┌─ PASSAGE GIVEN

Scientific Prophet or Just a Good Guesser?

 

Although his books were written well over a century ago, Jules is rightly considered the father of modern science fiction. A number of his tales are still good reading and – particularly when adjusted a bit – have been quite adaptable to the silver screen. Two films which stand up particularly well are 20,0000 Leagues Under the Sea and Journey to the Center of the Earth. Both movies starred James Mason and the latter film had Pat Boone’s famous nude scene – a nude scene with sheep and nuns no less.

 However, as the millennium approached, Jules’ stories seemed to be falling out of favor as video games, rather than well-written novels, became the basis for science fiction movies. True, there were a couple of attempt to remake Journey to the Center of the Earth as made-for-TV movies, but both were flops. So it seems like Jules was finally going the way of most pre-Twentieth Century science fiction authors. After all, once technology catches up with the imagination, the sci-fi books become fantasy at the best and period peices at their worst.

 Then suddenly Jules’ reputation got a shot in the arm. With much fanfare it was announced, a “lost” manuscript, Paris au XXème Siècle (Paris in the Twentieth Century) would be published! Sure enough, in 1994 out came a French edition and that was followed a year later by a printing by an American publisher.

 The truth, though, is the manuscript had never been lost, but was just so bad that Jules’ publisher, Pierre-Jules Hertzel, didn’t want it. Pierre had just published “Five Weeks in a Balloon” and thought Paris would actually hurt Jules’ burgeoning reputation. So Verne fans had to wait a year until Voyage au Centre de la Terre came out. Pierre’s judgment was sound. At almost every level Paris in the Twentieth Century is an unintentionally comic novel while Journey to the Center of the Earth is still a great book to read.

 Strangely enough and once it was published, Paris in the Twentieth Century became the talk of the Sci-Fi community despite its ridiculous plot (what there was of it) and absolutely horrible characterizations. Verne fans hailed Jules as the Great Predictor of the Future. Gasoline powered cars, electric motors, electric lights, high speed trains and subways were all predicted way back when people rode on horses, burned whale oil lamps, and chugged along coal driven and soot begrimed railroads. Jules hit the 20th Century right on the button. And all in 1863. Amazing!

└─
┌─ SUPPLIED DATA

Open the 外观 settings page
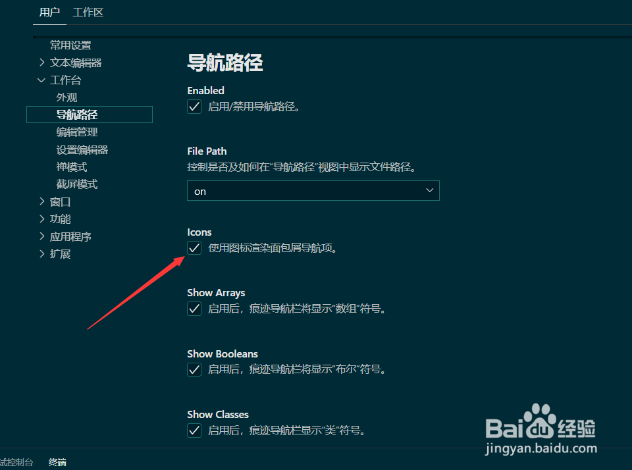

└─

# PROBLEMS TO WORK ON
1. Copy the stretch of the Jules Verne passage from "Although his books" through "nuns no less." word for word.
2. Pick up the Jules Verne passage where it stops and keep writing.

# IN RESPONSE
1.
Although his books were written well over a century ago, Jules is rightly considered the father of modern science fiction. A number of his tales are still good reading and – particularly when adjusted a bit – have been quite adaptable to the silver screen. Two films which stand up particularly well are 20,0000 Leagues Under the Sea and Journey to the Center of the Earth. Both movies starred James Mason and the latter film had Pat Boone’s famous nude scene – a nude scene with sheep and nuns no less.

2.
 Actually it’s modern education that is failing here. Far from predicting products of the Twentieth Century, most of what Jules wrote about were already the high tech R and D gizmos of the time, and he simply speculated that they would eventually become commercial. Practical internal combustion engines, incandescent light bulbs, electric motors, and the London Underground were around in 1863. And when you read Jules’ predictions on how they were actually implemented you have to smile a bit.

 High speed trains? He has them going at 1000 kilometers per hour (almost Mach 1). More laughably they are powered by compressed air which pushes a flat metal disk through a tube. A magnet attached to the end of the train pulls it along.

 Motor vehicles powered by internal combustion engines? The concept was old even in Jules’ time, and a practical prototype was designed as early as 1807. Working vehicles had been built long before Jules put pen to paper, and as Jules was writing his book, Jean Joseph Etienne Lenoir actually drove a car powered by liquid petroleum the 50 miles from Paris to Joinville-le-Pont.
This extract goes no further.